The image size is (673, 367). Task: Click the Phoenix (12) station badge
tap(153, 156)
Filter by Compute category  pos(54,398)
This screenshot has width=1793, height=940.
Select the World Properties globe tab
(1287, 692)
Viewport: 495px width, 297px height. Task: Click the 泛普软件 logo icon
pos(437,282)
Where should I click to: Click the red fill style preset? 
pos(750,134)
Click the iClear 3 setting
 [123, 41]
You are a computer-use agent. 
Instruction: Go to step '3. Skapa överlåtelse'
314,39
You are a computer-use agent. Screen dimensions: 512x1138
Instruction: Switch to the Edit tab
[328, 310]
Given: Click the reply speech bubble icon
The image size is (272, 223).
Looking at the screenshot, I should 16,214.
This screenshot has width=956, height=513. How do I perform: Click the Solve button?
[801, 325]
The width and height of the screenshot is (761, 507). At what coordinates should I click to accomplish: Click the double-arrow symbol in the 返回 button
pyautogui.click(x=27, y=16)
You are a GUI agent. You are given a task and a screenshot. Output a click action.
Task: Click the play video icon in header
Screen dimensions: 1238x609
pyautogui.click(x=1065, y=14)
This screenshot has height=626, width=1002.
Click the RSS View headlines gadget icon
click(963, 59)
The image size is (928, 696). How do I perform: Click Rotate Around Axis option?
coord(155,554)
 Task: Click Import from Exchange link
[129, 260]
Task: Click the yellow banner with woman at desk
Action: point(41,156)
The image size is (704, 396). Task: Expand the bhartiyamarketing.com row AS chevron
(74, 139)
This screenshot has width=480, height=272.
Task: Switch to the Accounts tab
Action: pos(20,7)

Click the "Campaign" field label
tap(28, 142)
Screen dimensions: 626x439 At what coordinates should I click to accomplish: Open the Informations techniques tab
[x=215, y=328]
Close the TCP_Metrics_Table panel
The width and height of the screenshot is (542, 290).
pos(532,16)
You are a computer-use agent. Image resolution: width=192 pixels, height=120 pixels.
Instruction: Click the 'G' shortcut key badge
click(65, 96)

# # # #

* Task statement *
Rewrite the items from the line containing "Viewport: 495px width, 297px" through the last line of the items, swapping "Instruction" for "Goal" and leaving everything else unchanged.

* Answer to the task *
Viewport: 495px width, 297px height. Task: Click the 泛普软件 logo icon
pos(437,282)
Where should I click to: Click the red fill style preset? 
pos(750,134)
Click the iClear 3 setting
 [123, 41]
You are a computer-use agent. 
Goal: Go to step '3. Skapa överlåtelse'
314,39
You are a computer-use agent. Screen dimensions: 512x1138
Goal: Switch to the Edit tab
[328, 310]
Given: Click the reply speech bubble icon
The image size is (272, 223).
Looking at the screenshot, I should 16,214.
This screenshot has width=956, height=513. How do I perform: Click the Solve button?
[801, 325]
The width and height of the screenshot is (761, 507). At what coordinates should I click to accomplish: Click the double-arrow symbol in the 返回 button
pyautogui.click(x=27, y=16)
You are a GUI agent. You are given a task and a screenshot. Output a click action.
Task: Click the play video icon in header
Screen dimensions: 1238x609
pyautogui.click(x=1065, y=14)
This screenshot has height=626, width=1002.
Click the RSS View headlines gadget icon
click(963, 59)
The image size is (928, 696). How do I perform: Click Rotate Around Axis option?
coord(155,554)
 Task: Click Import from Exchange link
[129, 260]
Task: Click the yellow banner with woman at desk
Action: point(41,156)
The image size is (704, 396). Task: Expand the bhartiyamarketing.com row AS chevron
(74, 139)
This screenshot has width=480, height=272.
Task: Switch to the Accounts tab
Action: pos(20,7)

Click the "Campaign" field label
tap(28, 142)
Screen dimensions: 626x439 At what coordinates should I click to accomplish: Open the Informations techniques tab
[x=215, y=328]
Close the TCP_Metrics_Table panel
The width and height of the screenshot is (542, 290).
pos(532,16)
You are a computer-use agent. Image resolution: width=192 pixels, height=120 pixels.
Goal: Click the 'G' shortcut key badge
click(65, 96)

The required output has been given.